In contrast, Nesterov Momentum evaluates the gradient at a lookahead position, which acts like an early correction. As a result, updates tend to slow down before overshooting, adjust direction sooner, and follow the curvature of the loss surface more closely. In practice, this often leads to smoother, more stable convergence and can reduce oscillations, particularly in narrow valleys or ill-conditioned problems.
Discussion¶
Theoretical Foundations¶
The idea behind momentum-based methods is quite intuitive: instead of relying only on the current gradient, they incorporate information from past gradients to guide the update. At the same time, these methods are not just heuristic tricks; they are grounded in solid theoretical foundations. Connections exist to areas such as accelerated optimization methods, dynamical systems, and even physical analogies like motion with friction. These perspectives help explain why momentum can improve convergence rates and stability under certain conditions. However, fully understanding these theoretical results typically requires more advanced mathematical tools and goes beyond an introductory treatment.
For most practical purposes, it is not necessary to dive into these deeper theories to benefit from momentum-based methods. It is often sufficient to understand the core intuition (i.e., accumulating past gradient information) and to observe how this changes the behavior of parameter updates compared to basic Gradient Descent. This intuition already provides a strong foundation for applying and tuning these methods effectively in real-world machine learning tasks.
Training Neural Networks¶
In this notebook, we have introduced momentum-based optimization methods in the context of general multivariate functions, where the goal is to minimize a function $f(\mathbf{x})$ with respect to a parameter vector $\theta$. In this setting, momentum helps accelerate convergence by accumulating information from past gradients, leading to smoother and often faster updates compared to basic Gradient Descent. These ideas were presented in a general mathematical form, independent of any specific application.
Importantly, all of these concepts translate directly to training neural networks. In that context, we typically denote the parameter vector as $\mathbf{w}$ to refer to all weights and biases of the network. The loss function $\mathcal{L}(\mathbf{y}; \mathbf{X}, \mathbf{w})$ measures how well the network performs on a given task with respect to the training data (feature vectors $\mathbf{X}$ and target labels $\mathbf{}$), as well as the current values for $\mathbf{w}$. All gradients $\large \frac{\partial \mathcal{L}}{\partial \mathbb{w}}$ are computed via backpropagation. Momentum-based methods, such as Polyak Momentum, EWMA momentum, or Nesterov Momentum, can then be applied without modification to update these parameters.
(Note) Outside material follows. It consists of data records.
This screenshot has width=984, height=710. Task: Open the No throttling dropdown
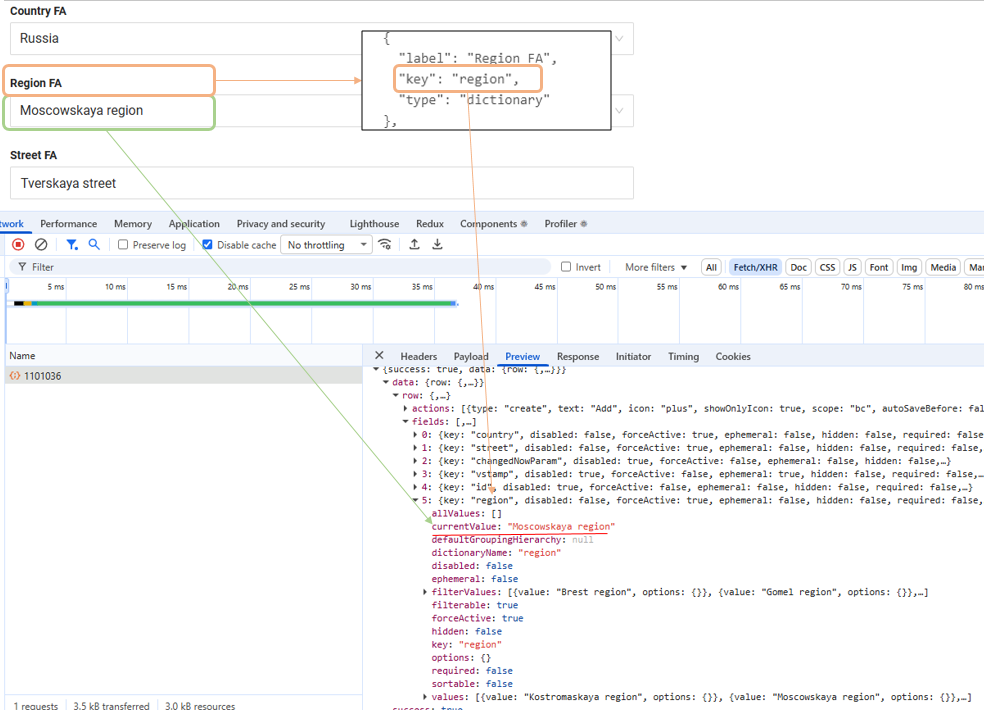(x=326, y=245)
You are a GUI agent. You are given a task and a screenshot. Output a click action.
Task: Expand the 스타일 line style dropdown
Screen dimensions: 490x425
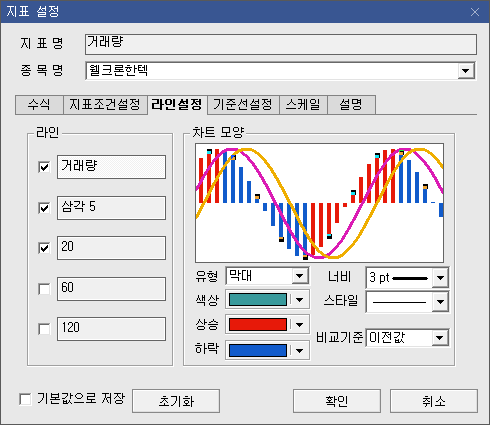coord(440,302)
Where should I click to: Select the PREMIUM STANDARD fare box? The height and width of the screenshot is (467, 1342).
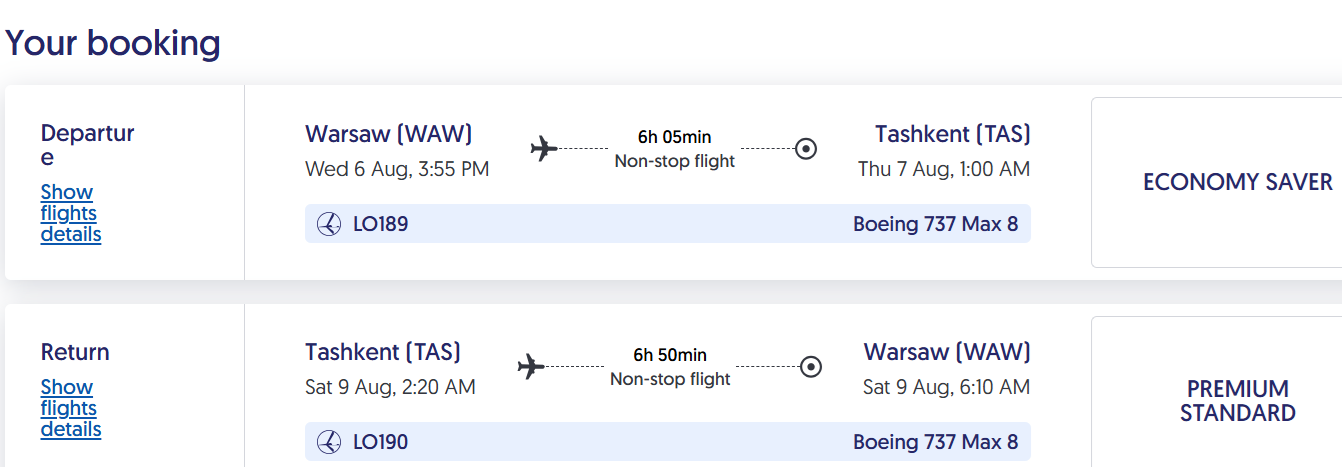pos(1217,400)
This means that the same intuition carries over: instead of updating weights and biases based only on the current gradient, we incorporate information from previous updates to guide learning more effectively. As a result, training can become more stable, less sensitive to noise, and often faster, especially in deep networks with complex loss surfaces.
Beyond Basic Momentum Methods¶
In modern deep learning practice, classical momentum-based methods such as Polyak Momentum, EWAM-style momentum, and Nesterov Momentum are less frequently used as standalone optimizers. They have largely been superseded by more advanced optimization algorithms like Adam and its variants, which combine momentum ideas with adaptive learning rates and additional normalization mechanisms. These modern optimizers tend to be more robust across a wide range of architectures and hyperparameter settings, which makes them the default choice in many practical applications.
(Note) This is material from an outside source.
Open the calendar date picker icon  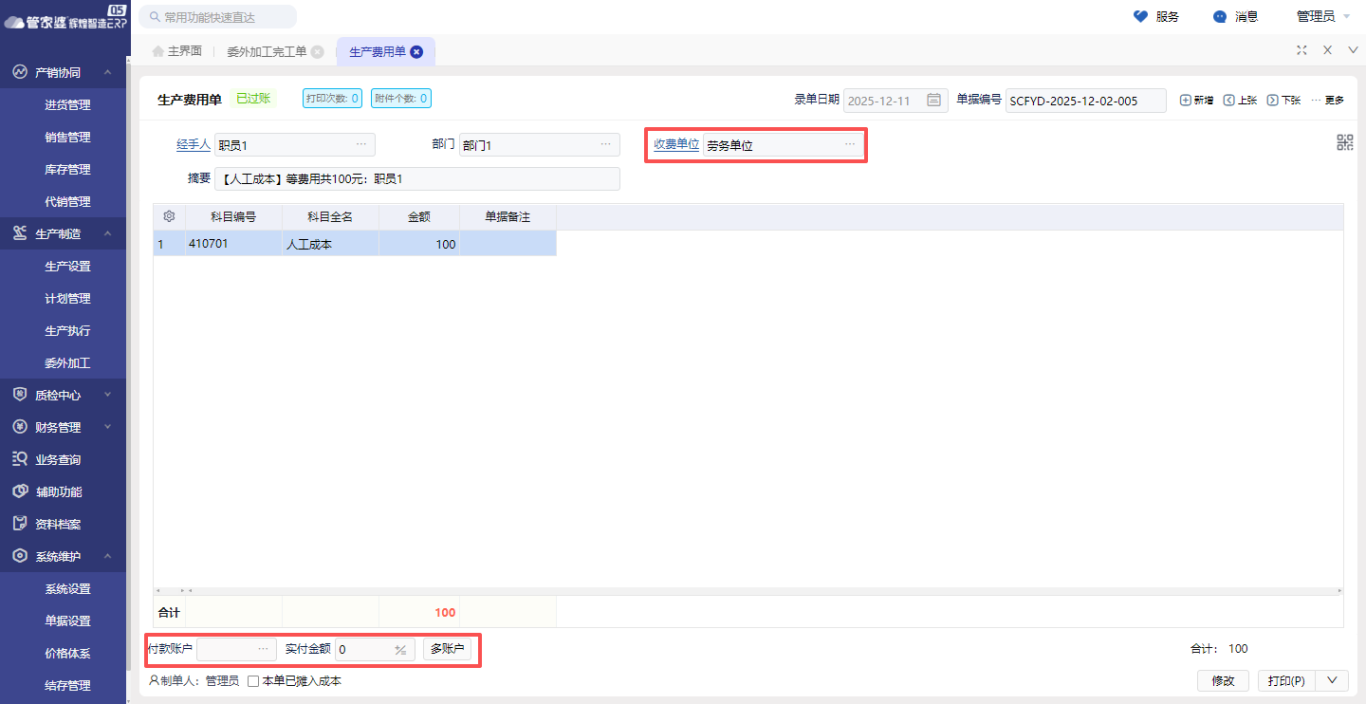(933, 100)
However, it is important to recognize that most of these modern optimizers are still fundamentally built on the same core idea: using past gradient information to improve update direction and stability. For example, Adam can be viewed as combining momentum (first-moment estimation) with adaptive scaling based on second-moment statistics. In this sense, momentum is not replaced but extended and refined.
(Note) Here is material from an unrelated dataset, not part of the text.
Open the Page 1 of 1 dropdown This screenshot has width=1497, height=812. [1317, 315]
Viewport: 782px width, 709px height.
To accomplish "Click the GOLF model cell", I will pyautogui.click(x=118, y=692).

Because of this, understanding basic momentum methods remains highly valuable. They provide the conceptual foundation for why more advanced optimizers work and make it easier to interpret their behavior. Once the intuition behind momentum is clear, it becomes much easier to understand how modern optimizers modify, extend, and improve upon these core ideas in more sophisticated ways.
Summary¶
In this notebook, we introduced the concept of momentum as an extension of standard Gradient Descent, motivated by the limitations of using only the current gradient for parameter updates. While basic Gradient Descent can be slow and prone to oscillations, especially in ill-conditioned or highly curved loss landscapes, momentum-based methods improve optimization by incorporating information from past gradients. This creates a form of “inertia” that helps accelerate learning in consistent directions while reducing undesirable zig-zag behavior.
We studied several key variants of momentum-based optimization in detail. First, Standard (Polyak) momentum was introduced as a simple modification that accumulates a velocity term as an exponentially decaying average of past gradients. This naturally led to the interpretation of Exponentially Weighted Moving Average (EWMA) momentum, which made the connection to exponential smoothing more explicit and highlighted the role of bias correction in early iterations. Finally, we examined Nesterov momentum, which improves upon standard momentum by evaluating the gradient at a lookahead position, effectively allowing the optimizer to “anticipate” future updates and adjust more proactively.
Across these methods, we compared how each approach influences the trajectory of parameter updates. While all momentum-based methods generally improve convergence speed and stability compared to vanilla Gradient Descent, they differ in how aggressively they respond to curvature and how they handle overshooting. Nesterov momentum tends to produce more controlled updates, EWMA momentum clarifies the statistical interpretation of momentum, and Polyak momentum provides the simplest intuitive baseline.
Although many modern optimizers used in neural network training (e.g., Adam and its variants) are more commonly applied in practice today, the underlying idea of momentum remains central to their design. These advanced methods can often be understood as extensions or refinements of the same core principle: leveraging past gradient information to improve optimization dynamics. For this reason, a solid understanding of basic momentum methods is highly valuable, as it provides the conceptual foundation needed to interpret and effectively use more sophisticated optimization algorithms.